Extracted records

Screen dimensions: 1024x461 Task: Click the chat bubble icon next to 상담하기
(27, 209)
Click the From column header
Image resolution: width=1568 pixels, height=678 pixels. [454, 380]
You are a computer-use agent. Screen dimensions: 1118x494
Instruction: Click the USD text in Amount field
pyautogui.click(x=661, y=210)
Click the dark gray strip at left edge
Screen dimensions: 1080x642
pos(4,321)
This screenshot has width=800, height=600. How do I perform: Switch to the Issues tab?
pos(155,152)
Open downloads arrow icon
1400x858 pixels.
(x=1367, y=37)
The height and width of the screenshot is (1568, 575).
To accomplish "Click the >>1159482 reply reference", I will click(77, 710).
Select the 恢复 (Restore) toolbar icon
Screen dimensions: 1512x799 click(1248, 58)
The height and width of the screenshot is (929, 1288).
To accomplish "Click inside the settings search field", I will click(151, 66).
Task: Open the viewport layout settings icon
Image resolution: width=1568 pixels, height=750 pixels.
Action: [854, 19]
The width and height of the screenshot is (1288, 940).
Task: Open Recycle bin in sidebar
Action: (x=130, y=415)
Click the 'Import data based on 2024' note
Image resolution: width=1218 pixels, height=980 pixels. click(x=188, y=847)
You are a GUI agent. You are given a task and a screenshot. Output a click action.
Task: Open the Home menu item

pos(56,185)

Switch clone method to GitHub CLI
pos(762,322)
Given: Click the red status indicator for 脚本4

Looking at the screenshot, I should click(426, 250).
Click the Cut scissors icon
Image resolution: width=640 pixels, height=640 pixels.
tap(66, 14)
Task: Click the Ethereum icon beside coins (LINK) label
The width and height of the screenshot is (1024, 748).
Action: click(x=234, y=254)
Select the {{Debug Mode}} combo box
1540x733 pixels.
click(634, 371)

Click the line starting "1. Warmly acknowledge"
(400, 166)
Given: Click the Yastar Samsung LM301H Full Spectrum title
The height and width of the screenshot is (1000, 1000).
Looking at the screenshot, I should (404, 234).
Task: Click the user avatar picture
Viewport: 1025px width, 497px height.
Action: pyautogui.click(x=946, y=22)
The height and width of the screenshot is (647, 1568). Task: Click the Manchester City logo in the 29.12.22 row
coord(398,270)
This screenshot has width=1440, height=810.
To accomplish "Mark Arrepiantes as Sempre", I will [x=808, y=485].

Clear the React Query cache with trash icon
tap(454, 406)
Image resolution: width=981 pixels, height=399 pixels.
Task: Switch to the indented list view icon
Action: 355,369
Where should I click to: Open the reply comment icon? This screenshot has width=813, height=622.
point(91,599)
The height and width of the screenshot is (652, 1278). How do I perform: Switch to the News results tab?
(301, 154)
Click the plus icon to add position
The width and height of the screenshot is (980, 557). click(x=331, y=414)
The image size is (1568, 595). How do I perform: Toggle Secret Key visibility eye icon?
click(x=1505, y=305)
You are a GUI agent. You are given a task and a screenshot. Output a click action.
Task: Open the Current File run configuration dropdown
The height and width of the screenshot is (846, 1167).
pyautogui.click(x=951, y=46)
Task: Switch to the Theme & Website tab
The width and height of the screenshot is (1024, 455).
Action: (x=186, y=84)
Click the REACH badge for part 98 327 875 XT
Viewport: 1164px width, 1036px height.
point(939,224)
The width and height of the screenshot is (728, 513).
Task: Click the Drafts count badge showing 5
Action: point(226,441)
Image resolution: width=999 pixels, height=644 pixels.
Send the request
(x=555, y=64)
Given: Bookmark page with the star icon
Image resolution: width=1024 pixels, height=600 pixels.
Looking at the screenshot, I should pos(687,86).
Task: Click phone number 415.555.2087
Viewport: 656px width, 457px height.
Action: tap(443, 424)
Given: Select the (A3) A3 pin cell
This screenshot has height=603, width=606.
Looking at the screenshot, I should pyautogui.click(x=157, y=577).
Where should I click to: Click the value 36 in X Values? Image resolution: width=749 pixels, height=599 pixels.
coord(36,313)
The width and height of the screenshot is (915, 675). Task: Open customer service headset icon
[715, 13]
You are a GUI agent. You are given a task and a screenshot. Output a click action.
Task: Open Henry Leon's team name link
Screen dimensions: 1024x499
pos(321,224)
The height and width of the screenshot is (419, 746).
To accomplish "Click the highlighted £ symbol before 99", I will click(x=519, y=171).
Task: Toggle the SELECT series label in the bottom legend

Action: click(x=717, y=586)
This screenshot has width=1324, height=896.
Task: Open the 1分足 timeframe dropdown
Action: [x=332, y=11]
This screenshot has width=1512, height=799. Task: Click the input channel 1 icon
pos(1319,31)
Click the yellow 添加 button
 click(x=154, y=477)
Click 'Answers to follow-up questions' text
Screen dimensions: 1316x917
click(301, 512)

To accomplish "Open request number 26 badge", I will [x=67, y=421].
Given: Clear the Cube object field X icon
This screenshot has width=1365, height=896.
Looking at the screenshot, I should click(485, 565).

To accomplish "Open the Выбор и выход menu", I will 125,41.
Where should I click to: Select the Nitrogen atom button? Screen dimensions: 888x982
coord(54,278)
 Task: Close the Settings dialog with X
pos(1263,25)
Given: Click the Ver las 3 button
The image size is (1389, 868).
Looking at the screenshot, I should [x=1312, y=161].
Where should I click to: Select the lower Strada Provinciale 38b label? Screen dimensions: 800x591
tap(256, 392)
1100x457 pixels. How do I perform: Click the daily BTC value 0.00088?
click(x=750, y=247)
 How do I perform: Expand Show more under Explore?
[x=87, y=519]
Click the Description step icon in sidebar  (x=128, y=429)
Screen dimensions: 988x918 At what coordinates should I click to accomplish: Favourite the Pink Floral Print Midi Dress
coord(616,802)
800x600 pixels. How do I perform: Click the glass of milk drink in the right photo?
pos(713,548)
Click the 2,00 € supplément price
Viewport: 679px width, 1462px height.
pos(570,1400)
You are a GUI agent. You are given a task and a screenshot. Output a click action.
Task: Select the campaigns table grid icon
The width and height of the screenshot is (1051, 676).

» **WHAT IS REQUIRED**: List each line in the data above that contains the word "sidebar".

» **TASK SOLUTION**:
Task: Open Recycle bin in sidebar
Click the Description step icon in sidebar  (x=128, y=429)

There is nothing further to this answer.